One of the allegations made by Kinder Morgan in the injunction was that, in physically impeding workers and with snarling facial expressions, protesters were assaulting the surveyors. This has inspired a rash of ‘Kinder Morgan face’ posts on social media, where people post aggressive selfies with the hashtag “#KMFace.”
On the matter of the threat of assault, the judge concluded that it was legitimate, “given the misuse of the bullhorns, when coupled with the aggressive and threatening language, and the general and specific efforts to physically block the plaintiff’s representatives from accessing their work sites.”
The judge continued, “In other words, the plaintiff’s representatives were faced with either physical confrontation or retreat. They wisely chose the latter.”
“It’s not the way anyone in this world should be behaving right now.”

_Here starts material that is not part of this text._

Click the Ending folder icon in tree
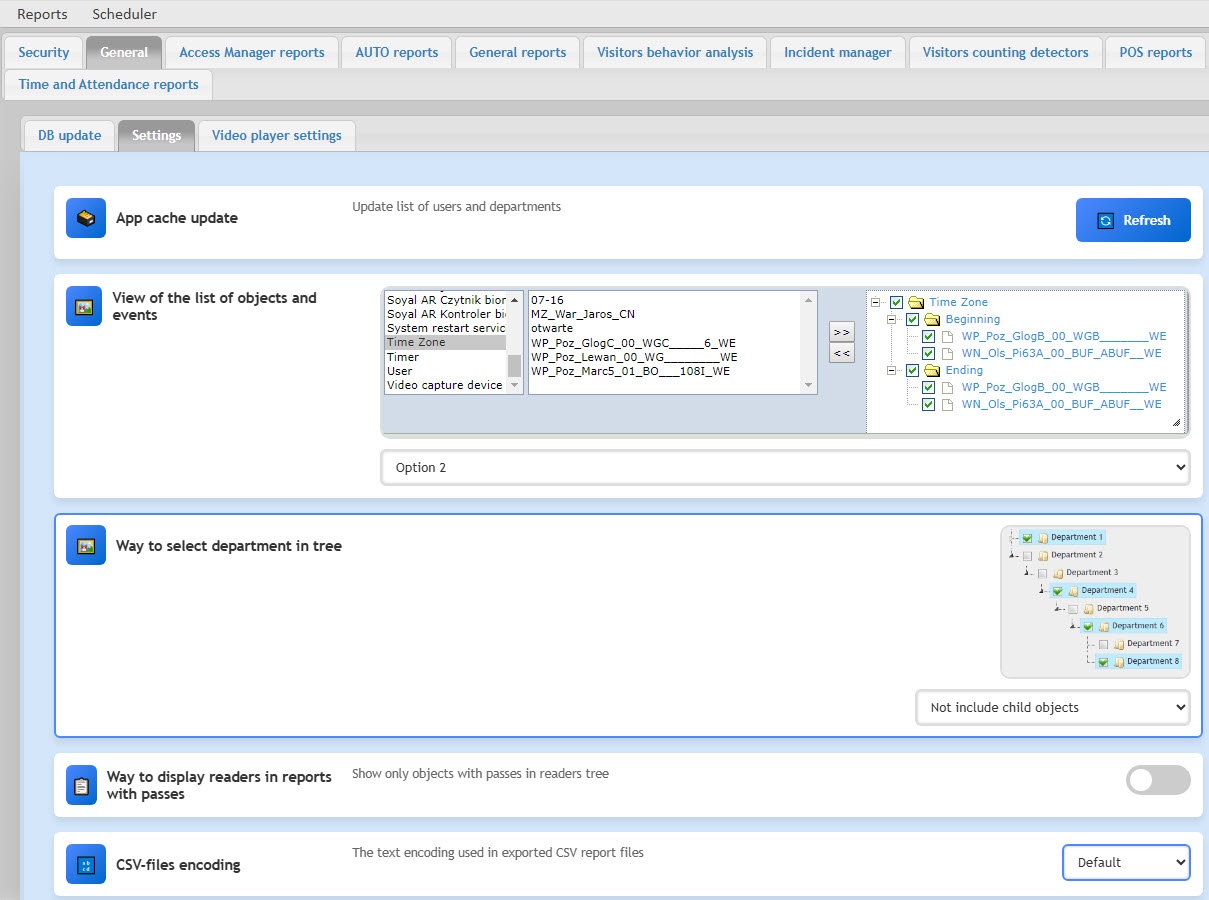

Stephen Collis, SFU professor of English
It was noted that the ruling was not made without dilemma: “The courts must be careful not to act in ways that dissuade concerned and engaged citizens from expressing their opposition to activities which they view as destructive of the social or political good.”
But ultimately, it was concluded that, in this case, the work to be done was largely “temporary” and “minimally intrusive,” causing no irreparable harm to the defendants.
SFU professor of English Stephen Collis is one of the defendants named in the injunction and, along with the other four, is currently being sued by Kinder Morgan for $5.5 million in damages. He was present at the site this morning with other pipeline opponents before heading over to SFU Burnaby to teach one of his classes.
Collis told The Peak, “This is of crucial importance. It’s important locally, to people that live here, work here, go to school here.
“The threat of oil spills and of damage to this park is all very real. It happens. It happened in 2007, here. In fact, this existing pipeline has had over 70 spills in 60 years.”
Collis also brought up the larger regional significance of the proposed pipeline project: “Here is this massive, massive project to bring the grossest, dirtiest, most carbon-producing oil in the world out of the Alberta tar sands, right under our feet. It’s ridiculous. It just shouldn’t be happening. It’s not the way anyone in this world should be behaving right now.”
He encouraged students to seek some understanding of the issue, which is taking place “literally just under our feet up here.” Referencing the anger expressed on the mountain that morning, he concluded, “I hope that students can tap into that and feel some of that moral outrage too.”